As shown in Supplementary Table S5, clan MA peptidases are all zinc metallopeptidases that have been grouped into the zincin tribe based on their active sites architecture and overall fold similarities. Fourteen enzymes from families/subfamilies M1, M3A, M4, M36, M41, M48A, M48C and M76 share the canonical zinc binding motif HEXXH (Table 7, Supplementary Fig. S2f.)93,105, and An04g00410 in family M49 contains the exceptional zinc ion ligand motif HEXXXH103. Most of these enzymes belong to the gluzincins clan which uses a glutamate as the third metal-binding residue93, except those from family M41 which are FtsH-like AAA metallopeptidases and An05g00110 from family M76 that can not be assigned into any clan (Supplementary Table S4). Six metallopeptidases from subfamilies M10A, M12A, M12B, M43B and M57 bear an extended motif H(Q/E)XXHXXGXXH/D, while An01g05470 and An08g05390 from family M80 possess the extended motif HEXXHXX(H/F)XXH. According to their active site architectures and overall fold similarities, these eight enzymes are reassigned into clan metzincins (Supplementary Table S5). The histidines in these conserved motifs are involved in zinc-binding, while the glutamates or gultamines act as general bases/acids during catalysis93,99.

Clan MC

This clan contains 3 families: M14, M86 and M995. Among them, family M14 is composed of carboxypeptidases, which is further divided into 4 subfamilies: M14A (digestive carboxypeptidases), M14B (regulatory carboxypeptidases), M14C (bacterial peptidoglyan hydrolyzing enzymes) and M14D (cytosolic carboxypeptidases)5. The A. niger genome encodes only 1 putatively active metallocarboxypeptidase (An12g04170) from subfamily M14A which has not been provisionally identified (Table 7, Supplementary Fig.
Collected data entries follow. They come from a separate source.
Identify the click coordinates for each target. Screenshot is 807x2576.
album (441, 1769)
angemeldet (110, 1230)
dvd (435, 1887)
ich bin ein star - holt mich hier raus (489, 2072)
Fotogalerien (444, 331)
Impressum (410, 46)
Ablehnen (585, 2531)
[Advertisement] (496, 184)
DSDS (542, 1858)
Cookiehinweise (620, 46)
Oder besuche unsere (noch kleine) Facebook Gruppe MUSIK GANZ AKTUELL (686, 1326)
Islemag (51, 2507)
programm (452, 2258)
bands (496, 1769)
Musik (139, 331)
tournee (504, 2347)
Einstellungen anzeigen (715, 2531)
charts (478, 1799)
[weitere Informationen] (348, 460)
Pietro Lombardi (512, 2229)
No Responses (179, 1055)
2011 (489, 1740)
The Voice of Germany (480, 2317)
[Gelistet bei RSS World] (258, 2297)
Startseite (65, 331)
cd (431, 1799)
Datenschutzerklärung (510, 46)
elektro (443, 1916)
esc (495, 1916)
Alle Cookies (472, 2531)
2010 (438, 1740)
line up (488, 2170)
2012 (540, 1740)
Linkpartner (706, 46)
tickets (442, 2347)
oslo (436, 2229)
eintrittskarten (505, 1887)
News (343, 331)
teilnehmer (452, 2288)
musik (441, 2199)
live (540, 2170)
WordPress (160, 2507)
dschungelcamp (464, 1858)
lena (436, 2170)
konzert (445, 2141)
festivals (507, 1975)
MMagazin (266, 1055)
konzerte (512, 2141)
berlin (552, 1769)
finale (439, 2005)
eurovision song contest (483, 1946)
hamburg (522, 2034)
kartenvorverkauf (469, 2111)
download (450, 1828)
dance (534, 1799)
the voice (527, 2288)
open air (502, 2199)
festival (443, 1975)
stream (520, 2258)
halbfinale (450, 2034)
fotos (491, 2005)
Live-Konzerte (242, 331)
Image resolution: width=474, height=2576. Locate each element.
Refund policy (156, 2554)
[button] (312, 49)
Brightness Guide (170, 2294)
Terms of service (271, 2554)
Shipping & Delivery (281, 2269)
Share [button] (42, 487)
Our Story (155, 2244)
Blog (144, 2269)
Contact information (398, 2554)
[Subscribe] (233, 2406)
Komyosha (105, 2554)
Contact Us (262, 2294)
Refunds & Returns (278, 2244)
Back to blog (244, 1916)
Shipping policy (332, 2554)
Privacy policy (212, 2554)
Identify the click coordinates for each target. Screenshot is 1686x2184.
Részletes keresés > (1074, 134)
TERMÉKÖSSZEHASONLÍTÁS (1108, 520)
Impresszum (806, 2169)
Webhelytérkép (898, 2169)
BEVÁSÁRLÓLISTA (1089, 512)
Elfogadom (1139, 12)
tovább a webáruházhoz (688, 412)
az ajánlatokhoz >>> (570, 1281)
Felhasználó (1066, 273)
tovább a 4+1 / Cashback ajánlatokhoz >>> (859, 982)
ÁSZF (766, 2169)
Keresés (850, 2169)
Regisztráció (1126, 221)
S1f.). Based on the active site architecture and overall fold similarity, An12g04170 is reassigned into funnelins subfamily A of αβα-exopeptidases which contains the conserved motif HXXE (Supplementary Table S5, Supplementary Fig. S2f.).

Clan ME

MEROPS database (version 12.2) lists 2 families in clan ME: family M16, subdivided into pitrilysin-like enzymes in subfamily M16A, the mitochondrial processing peptidase in subfamily M16B, and eupitrilysin-like enzymes in subfamily M16C as well as lastly family M44 typified by pox virus metallopeptidase from Vaccinia virus5. The A. niger genome encodes 7 metalloendopeptidases from family M16 in this clan, among which An07g06490 and An16g01860 in subfamily M16A are putative Ste23 peptidases (Table 7), and their only known function is α-factor processing in Saccharomyces cerevisiae106. Of the 3 enzymes in subfamily M16B, An01g12210 and An08g04080 are provisionally identified as mitochondrial processing peptidase beta unit and alpha unit 2, respectively, which are involved in the processing of signal peptides of mitochondrial protein imports107. In subfamily M16C, An04g02320 is a putative metallopeptidase 1 (also known as presequence protease, Prep) which cleaves off presequence of nuclear encoded mitochondrial precursor proteins108, whereas An04g01980 has not been provisionally identified. Based on their active site architectures and overall fold similarities, these family M16 metallopeptidases have been reassigned into tribe inverzincins (Supplementary Table S4), most of which contain the characteristic inverted HXXEHX76EXXV/H zinc-binding motif (X represents any amino acid) and glycine-rich region (Table 7, Supplementary Fig. S2f)107. The EXXV motif encompasses the third glutamate metal-binding residue and a valine as the Ser/Ala-turn residue, as well as a mixed β-sheet of at least three strands equivalent to zincins93. However, An08g04080 and An09g06650 from subfamily M16B lack this motif and the R/Y pairs found in the C-terminal half of family M16 enzymes109, and are thus unlikely to possess proteolytic activities.

Clan MG

This clan contains one single family, M24, which is subdivided into subfamilies M24A and M24B typified by methionyl aminopeptidase 1 and aminopeptidase P, respectively5. The A. niger genome encodes 10 putatively active enzymes in family M24 (Table 7), and they have been provisionally identified as methionyl aminopeptidaes (EC 3.4.11.18; An01g11340, An01g11360, An04g01330 and An07g09120), Xaa-proline dipeptidases (also called prolidase, EC 3.4.13.9; An01g13040, An01g14920, An05g00050, An11g06960 and An09g00700) and Xaa-proline aminopeptidase (EC 3.4.11.9; An03g04230). In microorganisms, methionyl aminopeptidases remove the N-terminal initiator methionine from nascent polypeptides in a non-processive manner110, and Xaa-proline dipeptidases cleave dipeptides with proline or hydroxyproline at the N-terminal position and are involved in collagen turnover111,112,113, while Xaa-Pro aminopeptidase releases any N-terminal amino acid, including proline, that is linked to proline, even from a dipeptide or tripeptide113. As compared with Xaa-proline dipeptidase, Xaa-Pro aminopeptidase plays a more important role in nitrogen nutrition114.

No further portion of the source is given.